Graber was forthcoming in the conversation, and interviewer Kate Knibbs did not limit herself to the easy questions. She asked Graber point blank: "Would you welcome President Trump?" Graber was clear in her answer: "Yeah—Bluesky’s for everyone, and we think that over time, the broader public conversation needs to be on an open protocol. That lets people choose their own moderation preferences. We think that it’s flexible enough to serve every use case and everyone."
You do not have to be particularly well-versed in Bluesky culture to realise that this is quite the controversial answer. Last winter, a significant part of Bluesky's user base got upset that the company did not ban Jesse Singal. The criticism was not so much regarding what Singal had said on Bluesky, but had said before on other platforms, and how his presence on Bluesky made the network unsafer for various minorities including trans people.
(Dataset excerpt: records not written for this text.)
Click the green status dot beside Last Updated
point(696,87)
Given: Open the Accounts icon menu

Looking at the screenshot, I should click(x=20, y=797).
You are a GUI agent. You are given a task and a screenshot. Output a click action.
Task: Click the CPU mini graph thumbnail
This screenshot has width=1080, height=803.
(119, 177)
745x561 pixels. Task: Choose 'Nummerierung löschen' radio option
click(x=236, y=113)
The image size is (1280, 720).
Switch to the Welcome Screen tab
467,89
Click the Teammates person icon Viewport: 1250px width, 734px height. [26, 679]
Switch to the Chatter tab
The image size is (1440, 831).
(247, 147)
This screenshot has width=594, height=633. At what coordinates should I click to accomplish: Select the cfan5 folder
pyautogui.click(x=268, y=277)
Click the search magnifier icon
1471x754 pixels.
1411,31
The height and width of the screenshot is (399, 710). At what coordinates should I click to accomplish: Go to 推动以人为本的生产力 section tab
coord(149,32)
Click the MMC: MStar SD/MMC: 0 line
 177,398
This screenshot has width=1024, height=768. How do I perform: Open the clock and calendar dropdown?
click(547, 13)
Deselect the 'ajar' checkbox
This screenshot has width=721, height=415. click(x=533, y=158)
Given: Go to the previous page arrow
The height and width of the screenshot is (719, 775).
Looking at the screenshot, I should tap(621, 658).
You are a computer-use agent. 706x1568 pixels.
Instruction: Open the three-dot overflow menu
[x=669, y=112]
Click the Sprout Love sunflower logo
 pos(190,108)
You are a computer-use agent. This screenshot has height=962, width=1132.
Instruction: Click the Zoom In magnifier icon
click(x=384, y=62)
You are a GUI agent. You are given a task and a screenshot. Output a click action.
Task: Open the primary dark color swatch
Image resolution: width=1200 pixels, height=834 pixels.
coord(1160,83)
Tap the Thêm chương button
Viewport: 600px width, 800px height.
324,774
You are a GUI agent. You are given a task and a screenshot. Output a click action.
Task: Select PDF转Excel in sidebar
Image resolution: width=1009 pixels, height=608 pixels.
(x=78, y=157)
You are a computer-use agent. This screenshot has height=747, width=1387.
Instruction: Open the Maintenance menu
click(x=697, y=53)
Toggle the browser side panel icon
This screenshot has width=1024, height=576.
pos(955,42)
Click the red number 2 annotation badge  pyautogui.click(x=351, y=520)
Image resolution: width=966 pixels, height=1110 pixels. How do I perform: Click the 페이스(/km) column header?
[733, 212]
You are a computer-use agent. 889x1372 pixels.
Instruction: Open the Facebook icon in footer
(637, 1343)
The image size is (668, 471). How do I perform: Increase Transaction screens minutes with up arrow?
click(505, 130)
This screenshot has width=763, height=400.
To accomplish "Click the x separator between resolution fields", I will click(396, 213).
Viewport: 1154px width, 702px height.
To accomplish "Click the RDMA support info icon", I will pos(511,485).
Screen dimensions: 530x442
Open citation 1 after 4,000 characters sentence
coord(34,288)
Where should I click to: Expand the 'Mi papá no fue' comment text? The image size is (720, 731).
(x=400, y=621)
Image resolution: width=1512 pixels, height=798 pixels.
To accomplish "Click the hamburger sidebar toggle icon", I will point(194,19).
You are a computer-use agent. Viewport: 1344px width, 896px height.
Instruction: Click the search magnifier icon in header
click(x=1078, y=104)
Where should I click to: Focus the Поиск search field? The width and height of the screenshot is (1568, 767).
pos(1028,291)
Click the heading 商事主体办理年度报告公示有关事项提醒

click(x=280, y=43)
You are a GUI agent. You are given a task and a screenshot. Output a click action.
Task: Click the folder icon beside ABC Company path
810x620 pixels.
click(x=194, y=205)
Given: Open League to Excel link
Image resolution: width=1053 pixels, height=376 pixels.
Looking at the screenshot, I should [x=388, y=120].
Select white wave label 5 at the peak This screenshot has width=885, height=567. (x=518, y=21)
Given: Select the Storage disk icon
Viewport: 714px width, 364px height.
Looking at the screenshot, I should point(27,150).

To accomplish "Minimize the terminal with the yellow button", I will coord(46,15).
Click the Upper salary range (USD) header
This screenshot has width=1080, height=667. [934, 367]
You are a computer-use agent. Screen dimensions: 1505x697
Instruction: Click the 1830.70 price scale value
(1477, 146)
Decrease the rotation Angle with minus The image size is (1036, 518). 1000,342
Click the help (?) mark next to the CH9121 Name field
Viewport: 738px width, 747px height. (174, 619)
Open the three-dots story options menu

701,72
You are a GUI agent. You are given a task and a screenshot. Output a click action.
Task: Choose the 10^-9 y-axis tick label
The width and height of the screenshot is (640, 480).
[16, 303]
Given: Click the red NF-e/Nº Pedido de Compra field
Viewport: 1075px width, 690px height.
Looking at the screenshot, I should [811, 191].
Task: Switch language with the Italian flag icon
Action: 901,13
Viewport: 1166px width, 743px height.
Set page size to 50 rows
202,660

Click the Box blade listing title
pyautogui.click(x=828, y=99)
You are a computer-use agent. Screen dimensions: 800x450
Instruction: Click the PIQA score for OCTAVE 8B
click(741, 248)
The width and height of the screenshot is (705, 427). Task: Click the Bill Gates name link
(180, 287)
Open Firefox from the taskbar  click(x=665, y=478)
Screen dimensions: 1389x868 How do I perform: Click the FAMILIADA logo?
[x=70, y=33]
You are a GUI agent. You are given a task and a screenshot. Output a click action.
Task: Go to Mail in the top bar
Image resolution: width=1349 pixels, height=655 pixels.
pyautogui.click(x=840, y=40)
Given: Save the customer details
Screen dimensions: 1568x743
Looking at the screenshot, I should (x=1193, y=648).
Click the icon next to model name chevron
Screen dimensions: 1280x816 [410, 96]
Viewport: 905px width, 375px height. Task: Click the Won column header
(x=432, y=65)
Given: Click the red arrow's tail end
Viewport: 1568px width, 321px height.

Donald Trump is famously not very well regarded within the Bluesky community, and the idea that he is welcome on the platform does not seem to line up with the convictions of a significant part of the user base. So in that context, it confused me that this quote by Graber has not started any major site-wide discourse. Nor on the fediverse for that matter, where there is a part of the community that loves to take any opportunity to criticise Bluesky. I'm not entirely sure why this is. Maybe the simple answer is that nobody reads articles anymore (hello person who made it this far!), especially not if they're paywalled. Or maybe this is just the random nature of how discourse happens on social networks: sometimes subjects arbitrarily take off and become popular for no real reason. This might just be the reverse of that effect, where explosive statements ripe for discourse just arbitrarily do not become popular for no clear reason either.
Regardless, Knibbs followed up by asking Graber's perspective on how her answer of the platform being for everyone relates to this current time period where free speech is under threat. For Graber, allowing Trump on the network is a matter of speech versus reach, as well as separating protocol and platform. Graber and Bluesky PBC cannot prevent Trump, or anyone else, from using the infrastructure of AT Protocol and join the network. This is the freedom of speech part. The freedom of reach part is that Bluesky PBC can prevent Trump from using Bluesky's app, and get access to their 35 million users. Graber draws an analogy with how the internet works in the same way, saying: "Anyone can do the equivalent of standing up a new blog. Then sites like Bluesky get to decide how to prioritize reach."
Some additional thoughts on Graber's answer of allowing Trump on the network:
The first is that this is a political answer: any answer that suggests Bluesky PBC might ban Trump runs a real risk of ire by the Trump administration. Wired ran an article just a few weeks ago with the headline that makes the stakes clear: "Brendan Carr Is Turning the FCC Into MAGA’s Censoring Machine". Carr has consistently promised to stop the "censorship cartel" across social media. In that context, any answer by a US-based social networking platform that is not "Trump is welcome on our platform" is highly risky and asking for trouble. Especially considering that Trump seems perfectly happy on his own platform, and the question seems to be largely speculative anyway.
Secondly, Graber's answers also imply fairly neat boundaries between different places on ATProto, even though one key feature of the protocol is that boundaries between spaces get blurred. Graber says: "If you want to change the rules, you can build your own thing or find another space that serves you. Within the parameters of Bluesky, we’re setting the rules." The only other ATProto products that Graber mentions in the interview are Skylight and Flashes. Flashes and Skylight are Bluesky clients, that use Bluesky's moderation infrastructure. So if people disagree with Bluesky's rules and want to follow up Graber's remarks to find another space, going to the spaces that Graber mentions in the interview will have no impact.
This blurring of boundaries between spaces on ATProto also works in the other direction: deer.social is a Bluesky client that allows its users to turn off Bluesky's moderation system. So even people who perceive themselves to be in the same digital space can have different experiences regarding moderation. This is likely to get even more complicated as people start building other apps that interoperate with Bluesky with their own moderation infrastructure.
That's all for this week, with reflections on discourse that did not actually happen. Thanks for reading!